Pioneering CAR-T biotech upstart plans to leapfrog into a $115M IPO

Can a fledgling biotech still plotting early-stage studies of its cutting-edge cancer drug technology mount a successful IPO by mapping a radically short trip to the FDA?

Kite Pharma plans to find out.

Three years ago, Kite chief Arie Belldegrun raised his first round of venture cash--a mere $15 million. Then a few days ago it added $50 million more, without naming all the sources. And on Monday it filed an S-1 with the SEC designed to pump in $115 million more.
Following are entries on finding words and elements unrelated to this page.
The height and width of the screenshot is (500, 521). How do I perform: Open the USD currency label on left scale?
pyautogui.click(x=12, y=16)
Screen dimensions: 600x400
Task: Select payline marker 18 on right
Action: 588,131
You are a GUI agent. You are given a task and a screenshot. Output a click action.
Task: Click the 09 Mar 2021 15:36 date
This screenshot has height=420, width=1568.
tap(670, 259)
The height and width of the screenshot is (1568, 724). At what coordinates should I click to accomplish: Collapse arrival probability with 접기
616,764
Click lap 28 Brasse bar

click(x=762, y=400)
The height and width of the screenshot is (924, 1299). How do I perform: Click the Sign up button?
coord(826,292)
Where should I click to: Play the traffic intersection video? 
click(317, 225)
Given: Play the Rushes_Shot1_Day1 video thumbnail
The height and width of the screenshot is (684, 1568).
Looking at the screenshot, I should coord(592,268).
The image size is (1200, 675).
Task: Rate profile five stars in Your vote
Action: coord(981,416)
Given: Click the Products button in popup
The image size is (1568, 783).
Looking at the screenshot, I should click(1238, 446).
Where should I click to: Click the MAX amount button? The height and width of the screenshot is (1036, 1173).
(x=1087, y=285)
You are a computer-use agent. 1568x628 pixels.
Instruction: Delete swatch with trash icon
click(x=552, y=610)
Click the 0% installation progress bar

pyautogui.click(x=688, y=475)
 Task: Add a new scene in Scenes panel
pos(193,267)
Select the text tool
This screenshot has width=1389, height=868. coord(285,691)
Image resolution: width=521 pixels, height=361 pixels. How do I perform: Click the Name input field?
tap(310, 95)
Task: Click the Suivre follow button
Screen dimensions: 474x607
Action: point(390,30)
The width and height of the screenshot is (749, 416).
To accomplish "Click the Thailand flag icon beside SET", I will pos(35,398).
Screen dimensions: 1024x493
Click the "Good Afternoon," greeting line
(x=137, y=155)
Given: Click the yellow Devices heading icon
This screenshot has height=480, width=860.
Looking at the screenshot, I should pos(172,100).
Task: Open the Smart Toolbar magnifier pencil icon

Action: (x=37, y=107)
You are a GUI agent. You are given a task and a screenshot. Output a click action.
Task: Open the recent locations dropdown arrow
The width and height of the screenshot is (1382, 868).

Belldegrun is planning to use that money to finance a sprint to the FDA with its lead drug, KTE-C19, an anti-CD19 CAR T cell therapy. The plan is to mount a Phase I/II study for this drug in diffuse large B-cell lymphoma next year and then use the results to get an accelerated approval as a third-line treatment for very sick patients. And the biotech says it's already nailed down solid proof-of-concept data suggesting an objective response rate of 84% in an ongoing trial of lymphoma and leukemia patients being managed by the National Cancer Institute.

Kite Pharma CEO Arie Belldegrun

Under other circumstances and offering different tech, this kind of a business plan would likely draw more chuckles than investment dollars. But Santa Monica, CA-based Kite is one of a select group of biotech companies that is exploring the therapeutic potential of genetically engineering T cells. By tailoring these killer immune cells to express chimeric antigen receptors (CARs) or T cell receptors (TCRs), the biotech believes it can direct a personalized immune system attack on cancer cells, offering a new approach in immuno-oncology that has gripped much of the industry over the past two years.

Belldegrun also has the kind of pedigree that biotech investors tend to love. He co-founded the cancer drug developer Agensys, which was sold to Astellas 7 years ago for up to $537 million, and he chaired the scientific committee at Cougar, which triggered one of those high-profile billion-dollar buyout deals from Johnson & Johnson ($JNJ). The NCI's resident immuno-oncology specialist and melanoma expert, Steven Rosenberg, is directing much of the early-stage investigative work.

According to the S-1, Kite has burned through $18.6 million to get to this point, a small sum in drug development circles. In turn, executives and directors at Kite have kept hold of 55% of the company's shares, and Belldegrun alone has managed to hang on to 22.5% of the equity.

Kite is by no means alone in the field, as it makes note in its SEC filing. In particular, Novartis ($NVS) and Juno Therapeutics have their own anti-CD19 CAR T programs. Celgene ($CELG), in collaboration with bluebird bio, poses a competitive threat. Then Lion Biotechnologies and Cellectis earn a mention.

One of the big questions that this IPO may help answer is whether biotech investors still have a big enough appetite for these kinds of early-stage offerings. The latest string of IPOs has seen a series of stumbles and forced discounts after dozens of offerings blitzed the market.